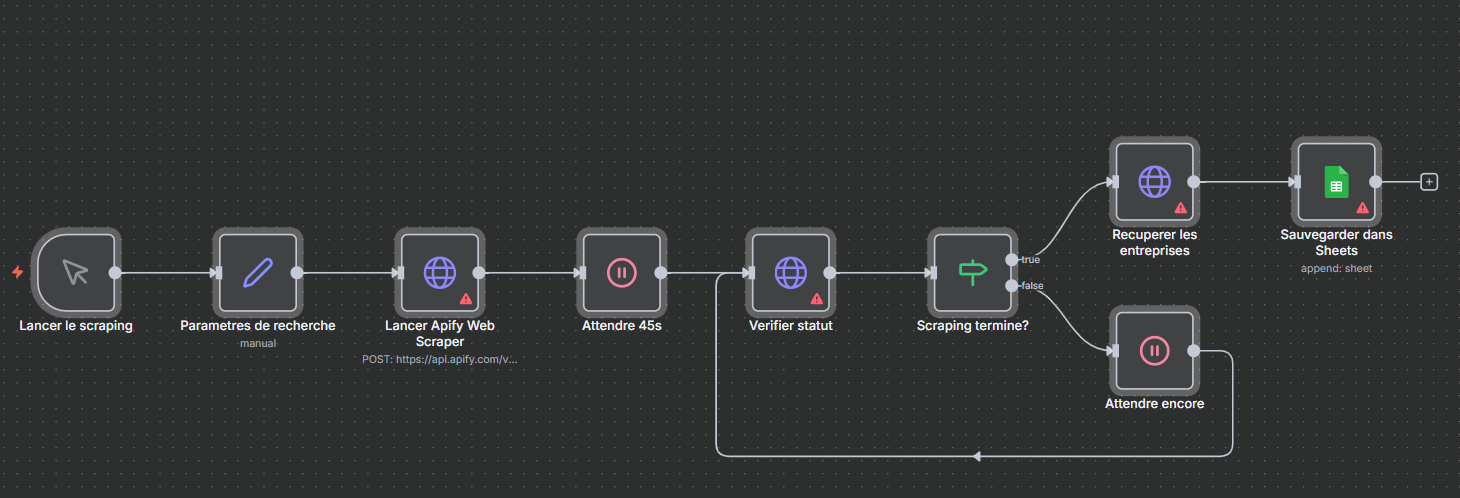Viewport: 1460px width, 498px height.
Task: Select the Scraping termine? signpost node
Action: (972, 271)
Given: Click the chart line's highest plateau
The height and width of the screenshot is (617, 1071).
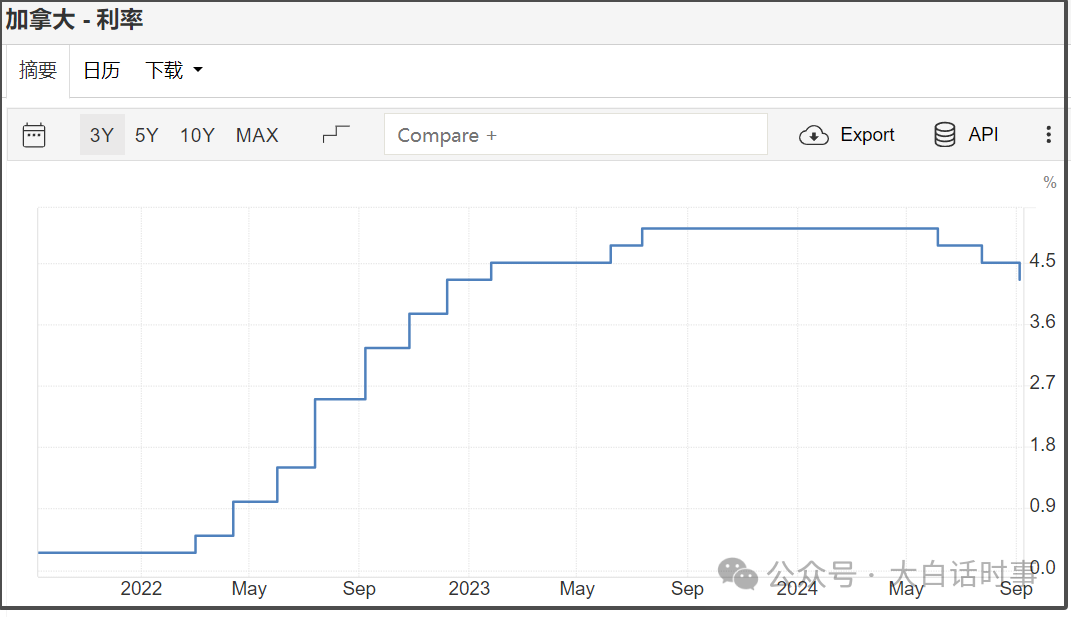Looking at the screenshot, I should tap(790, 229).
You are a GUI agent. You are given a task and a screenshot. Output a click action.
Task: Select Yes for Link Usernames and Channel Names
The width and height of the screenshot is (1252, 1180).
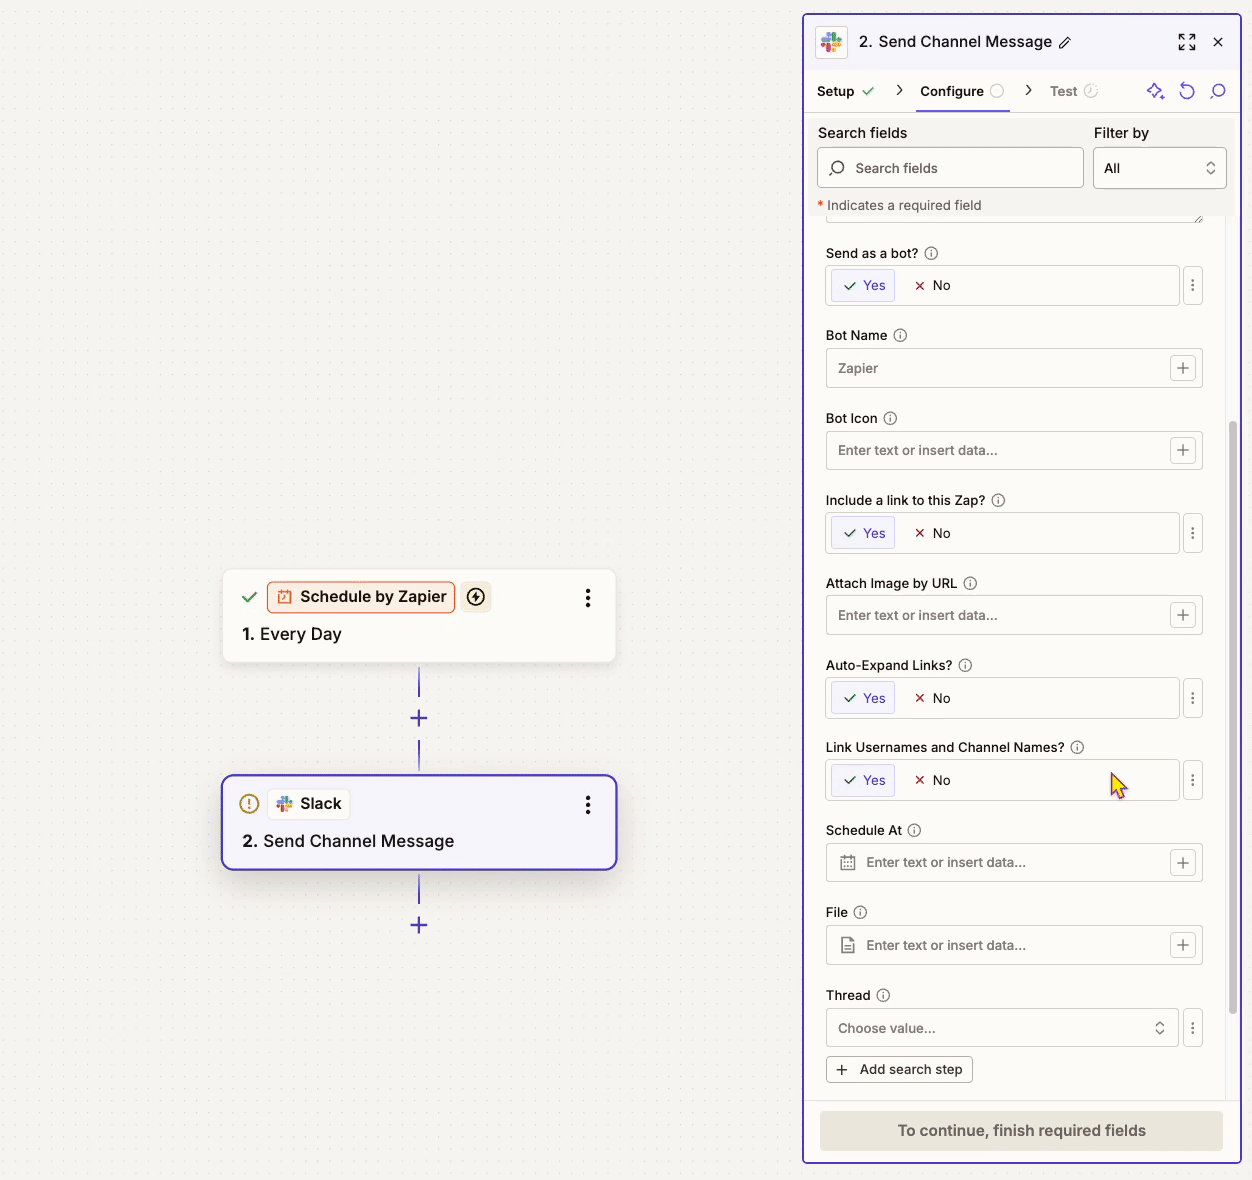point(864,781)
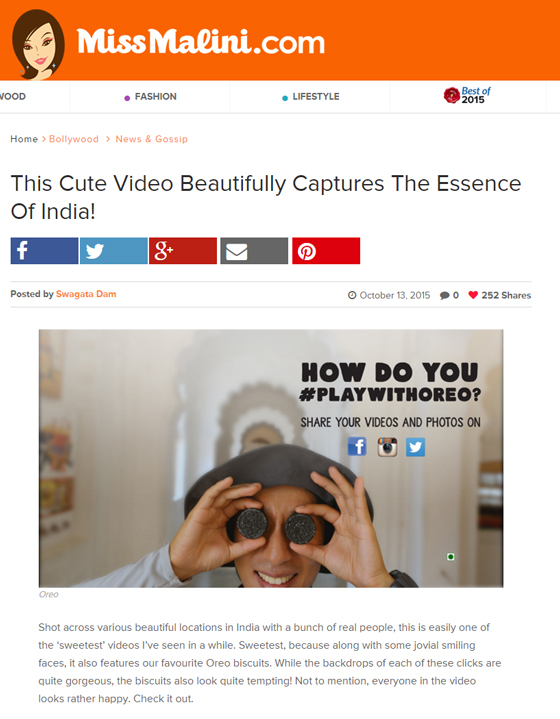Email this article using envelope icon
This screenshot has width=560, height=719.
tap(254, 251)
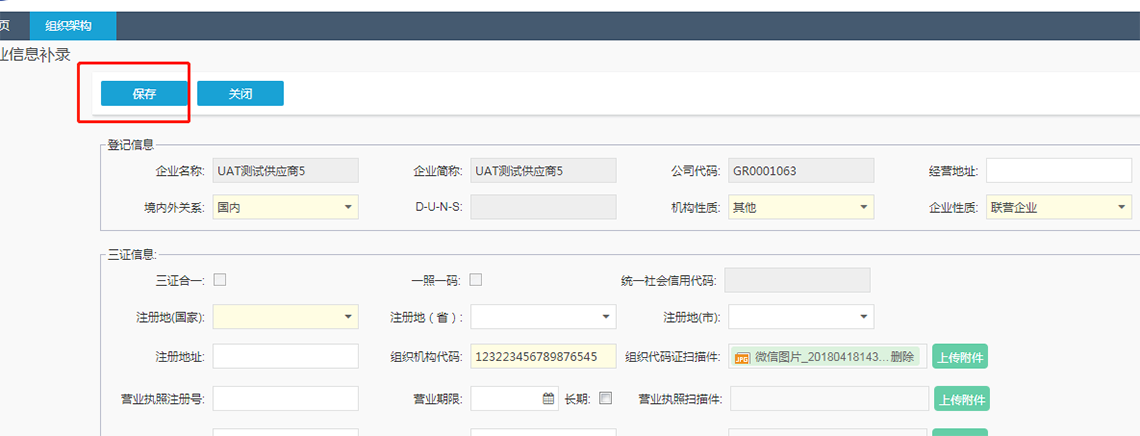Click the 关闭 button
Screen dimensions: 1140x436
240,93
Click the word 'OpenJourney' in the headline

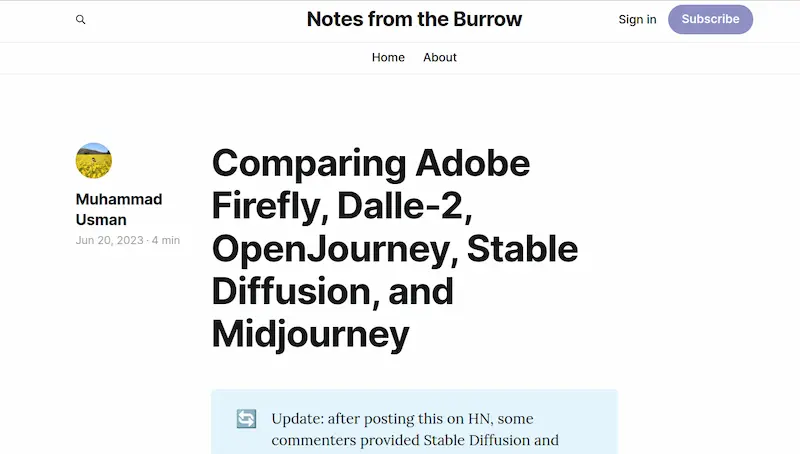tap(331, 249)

====

Copy all the items above word for word, leaving out the pictures.

Viewport: 1460px width, 498px height.
Task: Select the Scraping termine? signpost node
Action: (972, 271)
Given: Click the chart line's highest plateau
The height and width of the screenshot is (617, 1071).
Looking at the screenshot, I should tap(790, 229).
You are a GUI agent. You are given a task and a screenshot. Output a click action.
Task: Select Yes for Link Usernames and Channel Names
The width and height of the screenshot is (1252, 1180).
point(864,781)
Email this article using envelope icon
This screenshot has width=560, height=719.
tap(254, 251)
Click the 关闭 button
Screen dimensions: 1140x436
240,93
Click the word 'OpenJourney' in the headline

tap(331, 249)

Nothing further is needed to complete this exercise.